Pur moment de cinéma
Fils de plouc ne doit faire aucun effort pour dépeindre avec une infinie tendresse les marginaux et les exclus tout en gardant le curseur du bon goût du bon côté de la console. D’ailleurs, au regard de la profession de Cachemire, Fils de plouc aurait très bien pu et logiquement s’appeler Fils de pute. Lenny: « On ne voulait pas faire de la provoc’ juste pour faire de la provoc’. On voulait rester drôles et légers, même si les deux frères devaient traverser des choses horribles. »

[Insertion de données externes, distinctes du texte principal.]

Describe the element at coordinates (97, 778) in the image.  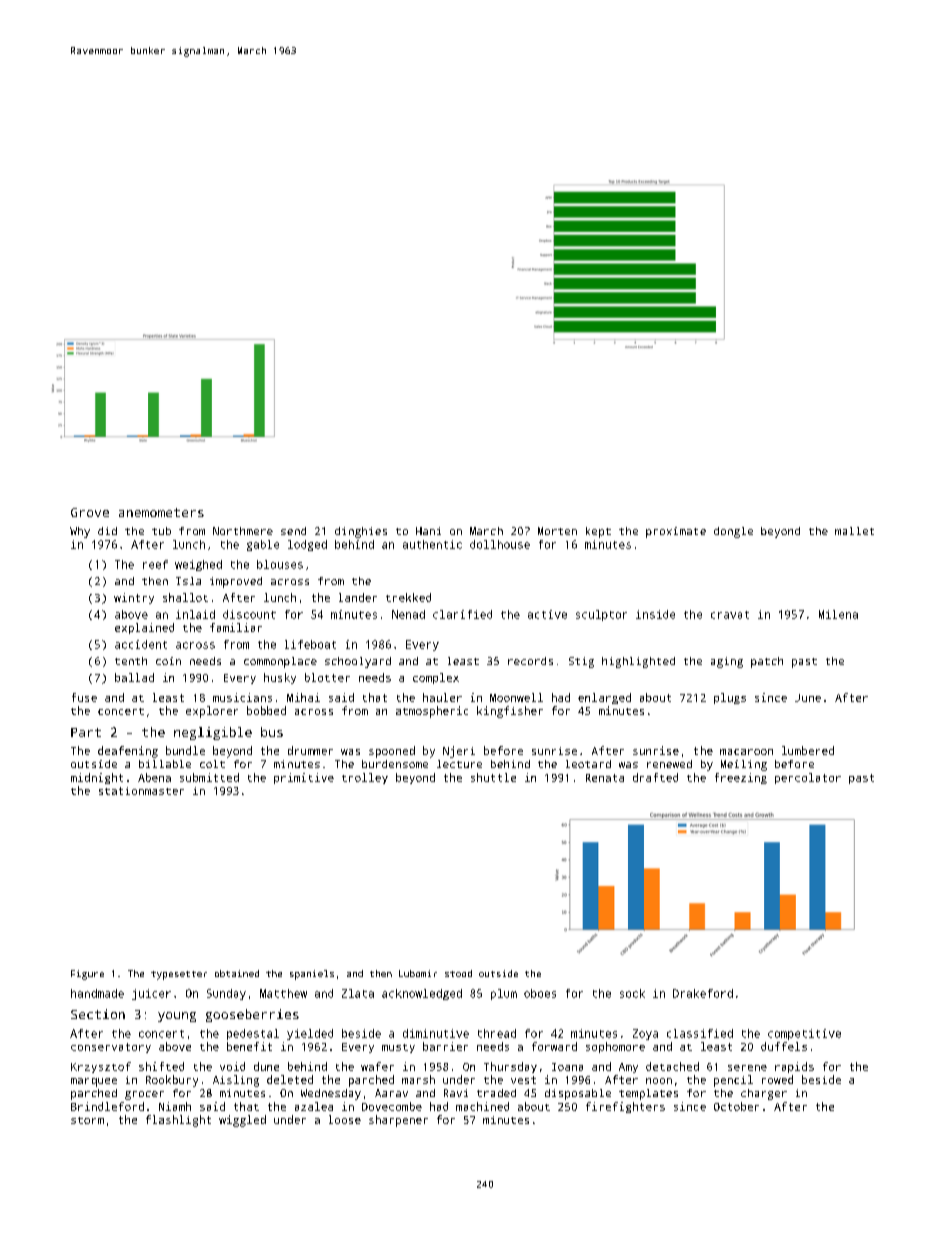
I see `midnight` at that location.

Bouclé avec un budget de 170 000 euros grâce à l’aide du Centre du Cinéma et de l’Audiovisuel de la Fédération Wallonie-Bruxelles, Fils de plouc peut aussi compter sur un casting qui a fière allure. On retrouve les potes et habitués des courts métrages des Guit – Nathalie vous nique tous ou La Brigade du kiff- disponibles sur leur chaîne YouTube Clubb Guitos, mais aussi Mathieu Amalric, Claire Bodson et sa moitié, Yannick Renier. « Mathieu nous a reçus chez lui et il est venu un jour à Bruxelles. Claire, on l’a vue au théâtre. Elle lisait le scénario chez elle, était super emballée et nous a suggéré Yannick. » Avant de prendre congé, Lenny insiste sur le fait que Fils de plouc est bien plus qu’un film de potes: « C’est un pur moment de cinéma où on a essayé de mettre les sensations qu’on aime vivre lorsqu’on va dans une salle, comme le dégoût, la peur et le rire aussi. » Des sensations fortes, en somme.